Operational Exellence

The consumer shopping mood this holiday is unlikely to be festive. With unemployment at levels never seen by most families, credit card costs continuing to soar, and wages frozen, despite the upbeat indications for an economic recovery, most consumers simply are not feeling it yet.

While not as dire as last year, and with the entire year to potentially save or manage cash to make holiday gift giving more feasible, the outlook cannot be overly optimistic. Retail stores may post flat or even marginal comp store gains, but remember, those are measured against the deepest drop in retail sales in recent history. Dropping even further from those depths would be a very bad sign indeed.

Given this highly pessimistic view of the shopping climate, the focus this year should be on operational performance. Or, make the shopping experience as painless, fulfilling, easy and quick as possible. Spending less than you would like to, at places you might not usually shop, isn't going to be "fun" no matter what the retailer does. However: it CAN be a positive experience. The consumer isn't interested in "fun". They are interested in efficiency. This is not going to be a "fun" holiday season. It won't be as dismal as last year, but there is a very long leap from "dismal" to "fun". And we're not there yet.

What is operational exellence? Clean floors, easily shopped race tracks, racks straightened and made attractive. Customer service personnel (what few of them you can afford) focused on helping the consumer through the experience, NOT on selling them something they don't really want. This starts with store management, and has to be reinforced and provided with oversight. Turn this holiday season into the season where you made a difference. Courtesy, attention to detail, commitment to service and efficiency will be deeply valued......and in the long run, rewarded by the consumer through brand preference.
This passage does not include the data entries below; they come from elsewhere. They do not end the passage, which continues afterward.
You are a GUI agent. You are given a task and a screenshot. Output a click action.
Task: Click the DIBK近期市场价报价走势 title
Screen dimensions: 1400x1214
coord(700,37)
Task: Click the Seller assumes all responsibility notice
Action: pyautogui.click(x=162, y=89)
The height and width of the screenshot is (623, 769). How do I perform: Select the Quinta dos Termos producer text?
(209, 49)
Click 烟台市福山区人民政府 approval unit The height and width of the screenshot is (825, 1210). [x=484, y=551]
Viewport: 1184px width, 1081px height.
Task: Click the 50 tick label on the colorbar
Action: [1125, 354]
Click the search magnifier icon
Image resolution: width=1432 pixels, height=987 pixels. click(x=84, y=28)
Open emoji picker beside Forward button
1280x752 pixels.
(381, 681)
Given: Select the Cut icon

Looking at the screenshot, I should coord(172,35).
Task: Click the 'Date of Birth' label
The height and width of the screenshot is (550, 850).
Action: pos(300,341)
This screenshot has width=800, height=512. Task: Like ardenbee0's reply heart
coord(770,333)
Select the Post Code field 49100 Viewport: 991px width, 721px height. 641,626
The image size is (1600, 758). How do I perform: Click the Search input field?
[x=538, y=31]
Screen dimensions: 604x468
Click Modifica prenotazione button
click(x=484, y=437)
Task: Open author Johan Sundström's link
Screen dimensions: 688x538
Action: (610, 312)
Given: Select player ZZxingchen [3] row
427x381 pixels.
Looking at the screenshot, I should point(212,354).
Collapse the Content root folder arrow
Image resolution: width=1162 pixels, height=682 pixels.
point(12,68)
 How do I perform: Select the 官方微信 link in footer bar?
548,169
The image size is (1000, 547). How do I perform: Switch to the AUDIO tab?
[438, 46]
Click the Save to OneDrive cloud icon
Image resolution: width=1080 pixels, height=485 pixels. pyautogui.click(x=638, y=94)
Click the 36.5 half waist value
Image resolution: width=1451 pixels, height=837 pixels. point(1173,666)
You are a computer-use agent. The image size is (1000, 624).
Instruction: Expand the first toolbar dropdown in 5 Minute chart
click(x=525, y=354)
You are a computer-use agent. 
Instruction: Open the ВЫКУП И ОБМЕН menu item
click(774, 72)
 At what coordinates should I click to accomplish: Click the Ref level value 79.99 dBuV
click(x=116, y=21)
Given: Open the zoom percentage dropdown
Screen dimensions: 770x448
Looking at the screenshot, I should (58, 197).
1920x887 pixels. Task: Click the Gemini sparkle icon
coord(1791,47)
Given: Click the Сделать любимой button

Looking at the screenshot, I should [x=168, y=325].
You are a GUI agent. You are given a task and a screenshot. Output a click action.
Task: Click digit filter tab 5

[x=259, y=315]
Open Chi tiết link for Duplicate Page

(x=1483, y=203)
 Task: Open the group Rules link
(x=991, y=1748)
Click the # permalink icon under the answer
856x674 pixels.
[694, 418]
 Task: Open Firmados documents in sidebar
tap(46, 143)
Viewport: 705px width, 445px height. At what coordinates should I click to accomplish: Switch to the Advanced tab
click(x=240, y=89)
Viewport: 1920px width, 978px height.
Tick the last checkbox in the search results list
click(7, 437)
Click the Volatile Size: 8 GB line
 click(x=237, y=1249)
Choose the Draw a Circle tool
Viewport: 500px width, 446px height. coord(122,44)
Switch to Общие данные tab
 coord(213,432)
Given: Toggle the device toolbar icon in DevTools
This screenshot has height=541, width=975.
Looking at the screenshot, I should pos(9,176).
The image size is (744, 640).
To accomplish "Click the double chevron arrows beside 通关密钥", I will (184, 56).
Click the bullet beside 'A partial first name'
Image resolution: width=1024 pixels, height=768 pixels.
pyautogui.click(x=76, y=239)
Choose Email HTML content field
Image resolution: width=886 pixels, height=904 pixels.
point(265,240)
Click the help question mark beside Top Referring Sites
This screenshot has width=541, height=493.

It's too late to alter the merchandise mix (although it is unfortunately never too late to alter the promotional posture), change the seasonal advertising, or significantly impact price ladders. What it is NOT too late for is to galvanize in-store execution. Send your merchants back out into the stores. They aren't doing you much good peering over reports which aren't critical right now anyway. Get your store personnel focused and motivated. It doesn't take a ton money. Just effort and management attention.